Terakhir, perhitungan korelasi dan korelasi Pearson dilakukan untuk menguji korelasi
antara kisspeptin dan penanda biokimia lainnya pada wanita yang sakit dan sehat.
3. Hasil
Seperti yang tercantum dalam Tabel 1, ada perbedaan yang signifikan dalam
kisspeptin, estradiol, testosteron bebas, dan kadar FSH dan LH antara PCOS (tidak
subur) dan wanita kontrol (P ≤ 0,05).
Seperti yang tercantum dalam Tabel 3, ada korelasi positif antara kadar kisspeptin
serum dan testosteron bebas serum (r 0,26; P 0,04). Selain itu, hasilnya
menunjukkan tidak ada korelasi antara kisspeptin dan parameter hormonal lainnya.
Temuan ini ditunjukkan pada Tabel 3 dan Gambar 1.
Seperti diuraikan dalam Tabel 4, pada wanita infertil PCOS, perbedaan antara
kadar serum kisspeptin pada dua fase yang berbeda tidak sama. Di sisi lain, pada
wanita normal, tingkat kisspeptin dalam fase praovulasi secara signifikan lebih tinggi
daripada apa yang ada di fase folikuler.
Tidak ada perbedaan yang signifikan dalam kadar serum kisspeptin antara pasien
kelebihan berat badan / obesitas dan pasien PCOS yang tidak obesitas (lihat Tabel 5-
7). Lebih lanjut, diperoleh perbedaan yang tidak signifikan antara wanita yang
kelebihan berat badan / obesitas dan wanita yang tidak obesitas. Di sisi lain, level
mereka pada pasien PCOS nonobese lebih tinggi dibandingkan pada wanita subur
nonobese.
Sebagaimana diuraikan dalam Tabel 8, wanita-wanita PCOS yang tidak subur
dibagi lagi menjadi empat subkelompok sesuai usia mereka. Tidak ada variasi yang
signifikan dalam kadar kisspeptin dalam serum di antara subkelompok usia (F =
0,128; P = 0,924). Selain itu, tidak ada perubahan signifikan dalam kisspeptin antara
subkelompok usia.
Tidak seperti wanita PCOS infertil, tingkat kisspeptin menunjukkan variasi yang
signifikan di antara subkelompok usia pada wanita subur (F 3,2; P 0,03). Selain itu,
tingkat kisspeptin secara signifikan lebih tinggi pada kelompok pertama dibandingkan
dengan kelompok 4 (P 0,0166) (lihat Tabel 9).

4. Diskusi
Dalam penelitian ini, tingkat fase folikel serum kisspeptin secara signifikan lebih
tinggi pada wanita PCOS infertil dibandingkan dengan wanita normal (Tabel 1).

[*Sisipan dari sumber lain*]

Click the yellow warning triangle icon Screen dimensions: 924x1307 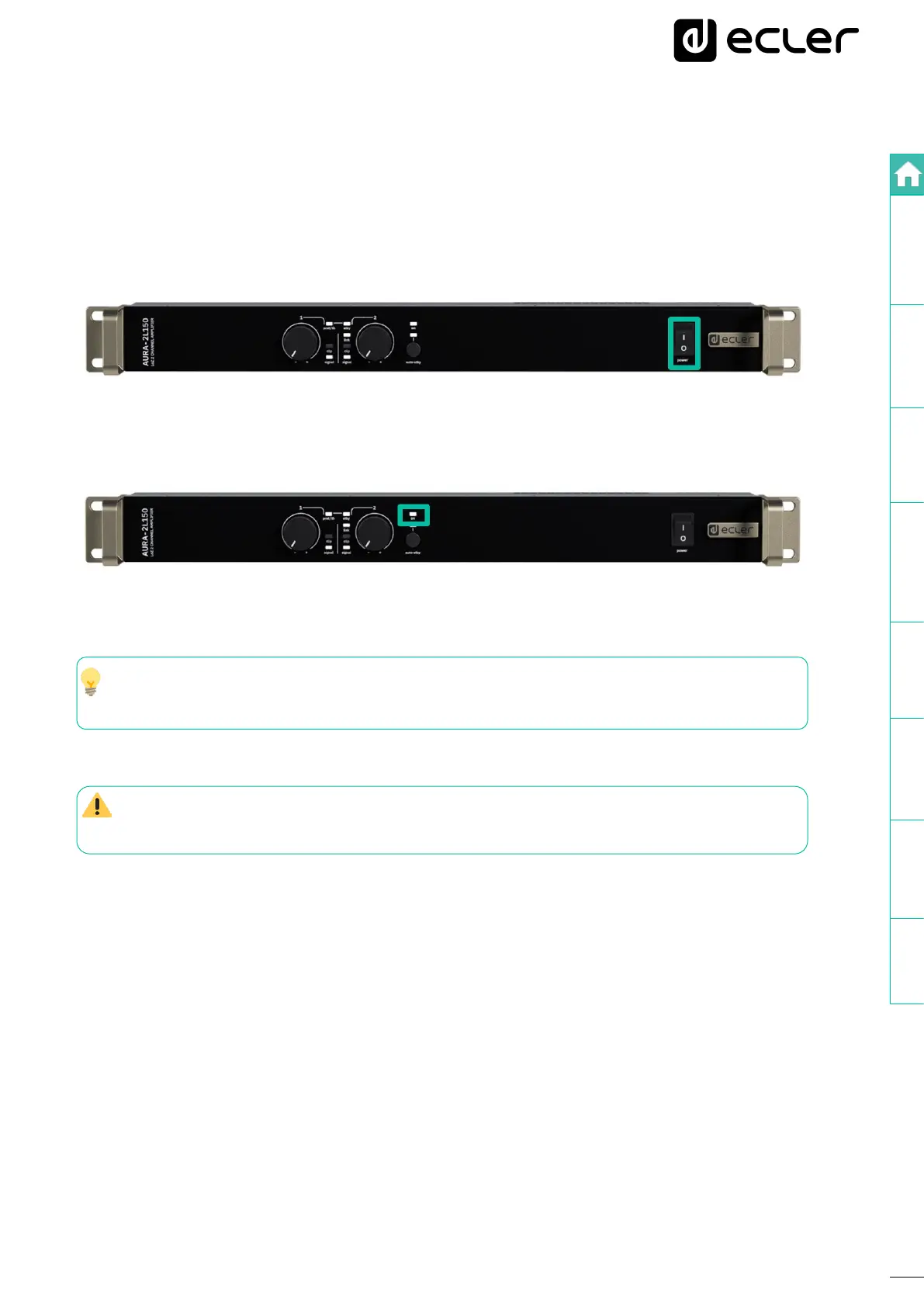[97, 806]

Dalam perjanjian dengan hasil kami, peningkatan kadar serum kisspeptin pada pasien
PCOS diamati dalam banyak penelitian, seperti [14-21].

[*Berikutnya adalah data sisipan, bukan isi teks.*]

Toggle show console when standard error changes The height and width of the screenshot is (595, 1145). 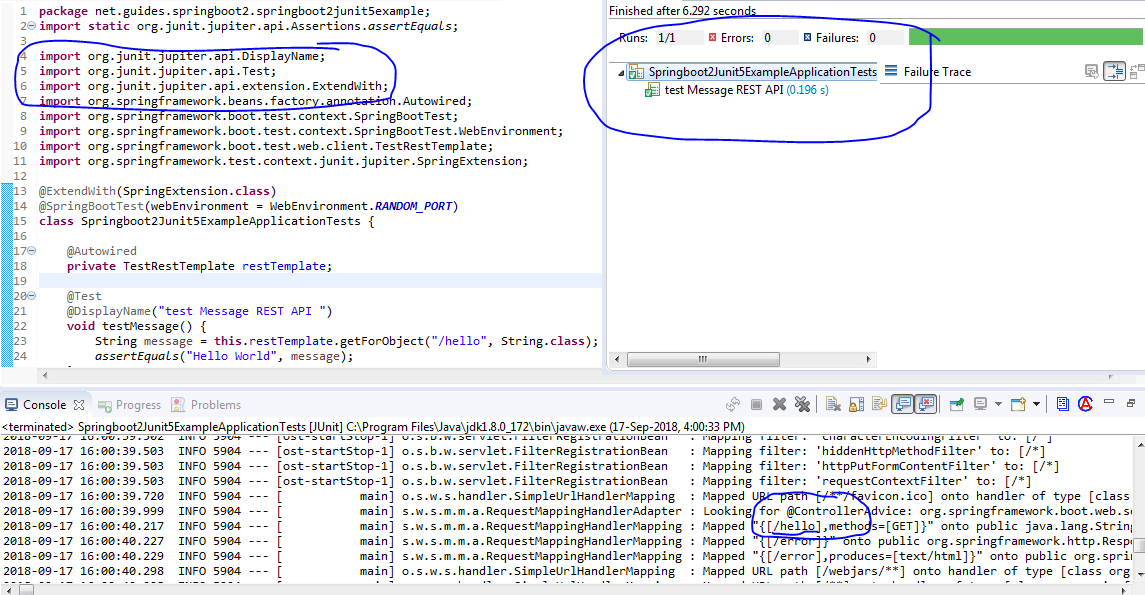point(930,404)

Studi lain tidak mendapatkan variasi ini [22-25]. Panidis et al [22, 25]
menggunakan kriteria diagnostik PCOS yang berbeda. Ada variasi yang signifikan
dalam usia dan BMI dalam studi Albalawi Panidis et al. Studi Panidis Panidis et al
dilakukan pada ukuran sampel kecil dan menjelaskan mengapa variasi yang tidak
signifikan diperoleh. Baru-baru ini, penemuan kisspeptin dan reseptornya membuka
jalan untuk penyelidikan tentang perannya dalam patogenesis PCOS. Telah diketahui
bahwa kisspeptin menyebabkan peningkatan regulasi GnRH. Juga, ada di ovarium
dan terlibat dalam regulasi ovulasi dan hormon seks.